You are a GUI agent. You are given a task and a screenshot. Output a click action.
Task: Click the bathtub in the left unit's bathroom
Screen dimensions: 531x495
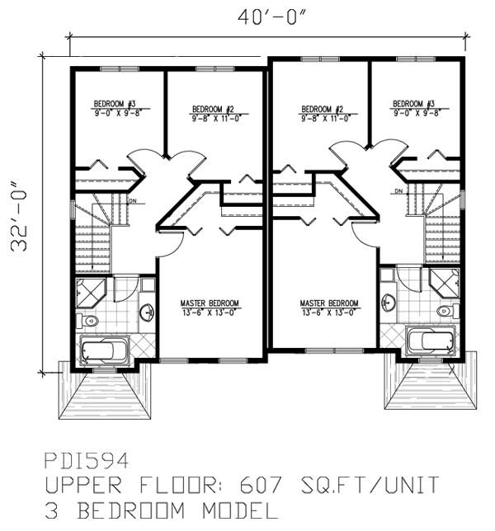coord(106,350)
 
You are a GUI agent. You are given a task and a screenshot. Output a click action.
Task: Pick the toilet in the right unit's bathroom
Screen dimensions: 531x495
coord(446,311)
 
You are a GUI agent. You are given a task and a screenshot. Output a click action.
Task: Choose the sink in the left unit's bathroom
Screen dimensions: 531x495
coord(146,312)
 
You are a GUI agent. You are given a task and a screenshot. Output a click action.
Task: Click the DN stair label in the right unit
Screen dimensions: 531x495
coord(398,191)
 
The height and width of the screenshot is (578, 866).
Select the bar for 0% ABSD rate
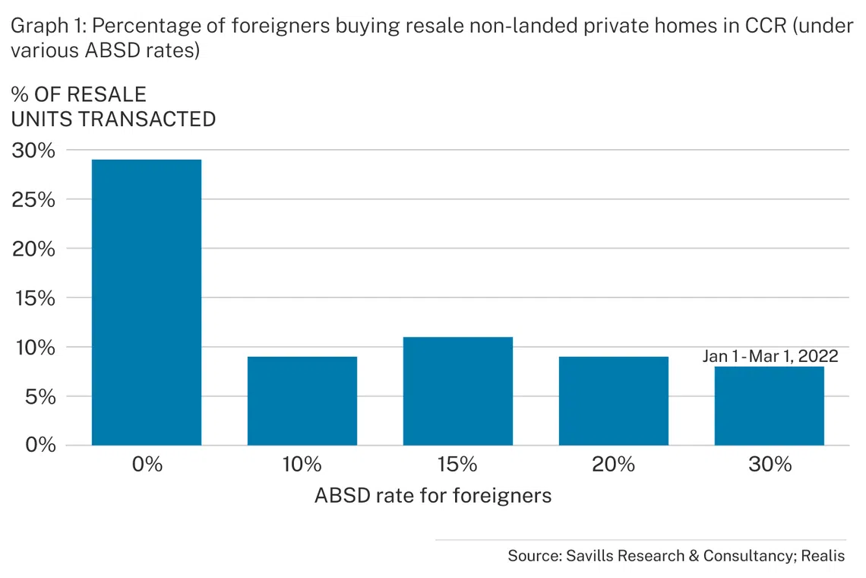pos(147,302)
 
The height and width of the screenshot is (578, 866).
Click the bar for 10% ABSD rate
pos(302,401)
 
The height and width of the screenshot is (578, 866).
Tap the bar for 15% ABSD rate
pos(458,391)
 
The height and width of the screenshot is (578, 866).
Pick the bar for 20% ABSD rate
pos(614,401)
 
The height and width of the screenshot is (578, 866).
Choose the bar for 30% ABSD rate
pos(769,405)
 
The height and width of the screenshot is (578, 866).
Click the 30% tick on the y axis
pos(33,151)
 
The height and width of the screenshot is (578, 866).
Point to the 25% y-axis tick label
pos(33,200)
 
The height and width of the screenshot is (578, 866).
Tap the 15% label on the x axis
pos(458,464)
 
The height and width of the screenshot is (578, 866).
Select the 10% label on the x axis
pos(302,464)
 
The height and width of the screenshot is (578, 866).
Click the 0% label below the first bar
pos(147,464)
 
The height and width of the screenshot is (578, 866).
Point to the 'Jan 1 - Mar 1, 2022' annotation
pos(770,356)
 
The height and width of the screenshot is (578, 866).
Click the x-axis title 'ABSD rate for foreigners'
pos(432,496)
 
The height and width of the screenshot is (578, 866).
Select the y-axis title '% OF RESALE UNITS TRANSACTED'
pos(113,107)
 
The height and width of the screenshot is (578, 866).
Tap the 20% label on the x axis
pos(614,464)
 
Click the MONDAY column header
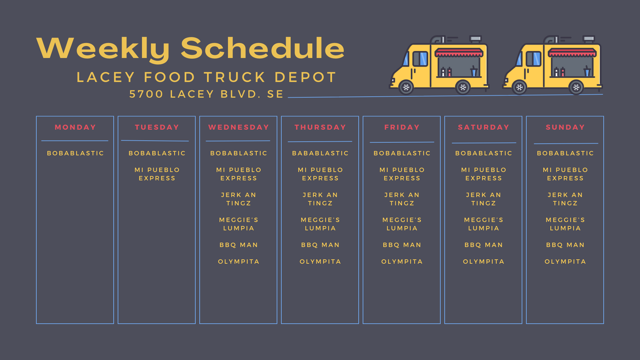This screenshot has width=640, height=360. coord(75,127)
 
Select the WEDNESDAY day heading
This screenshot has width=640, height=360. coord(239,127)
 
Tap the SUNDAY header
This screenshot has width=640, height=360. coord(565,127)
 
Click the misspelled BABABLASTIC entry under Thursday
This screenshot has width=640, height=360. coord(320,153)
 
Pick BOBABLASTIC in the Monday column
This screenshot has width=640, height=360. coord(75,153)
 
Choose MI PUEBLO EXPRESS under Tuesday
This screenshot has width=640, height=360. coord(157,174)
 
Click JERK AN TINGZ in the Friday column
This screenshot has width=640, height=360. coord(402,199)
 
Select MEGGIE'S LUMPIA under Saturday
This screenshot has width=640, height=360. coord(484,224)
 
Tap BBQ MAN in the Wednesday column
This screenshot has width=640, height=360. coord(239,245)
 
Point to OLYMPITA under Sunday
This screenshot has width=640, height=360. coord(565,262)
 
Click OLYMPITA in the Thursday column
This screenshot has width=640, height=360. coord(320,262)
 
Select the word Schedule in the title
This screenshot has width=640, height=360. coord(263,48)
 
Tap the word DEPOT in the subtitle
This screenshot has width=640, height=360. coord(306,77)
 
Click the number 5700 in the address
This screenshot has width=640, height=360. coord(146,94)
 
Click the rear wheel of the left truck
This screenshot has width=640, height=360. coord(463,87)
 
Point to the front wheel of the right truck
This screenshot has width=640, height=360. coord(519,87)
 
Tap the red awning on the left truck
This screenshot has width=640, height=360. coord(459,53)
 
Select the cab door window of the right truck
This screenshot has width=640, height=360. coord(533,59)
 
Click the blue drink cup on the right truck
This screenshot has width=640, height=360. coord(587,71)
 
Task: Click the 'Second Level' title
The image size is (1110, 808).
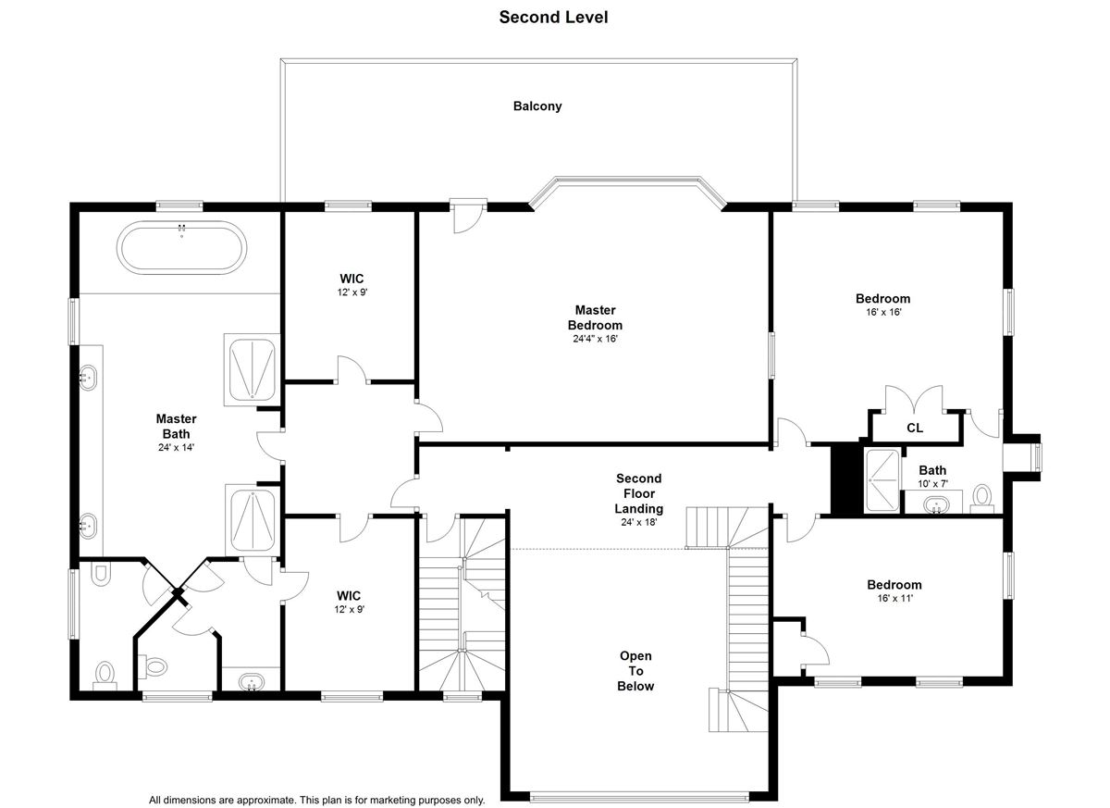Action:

******************************

**WORK TO DO**
Gather every line of the listing above that contains the word "left".

**COMPLETED TASK**
Task: Click the bathtub in the left unit's bathroom
Task: Choose the sink in the left unit's bathroom
Click the rear wheel of the left truck
Tap the red awning on the left truck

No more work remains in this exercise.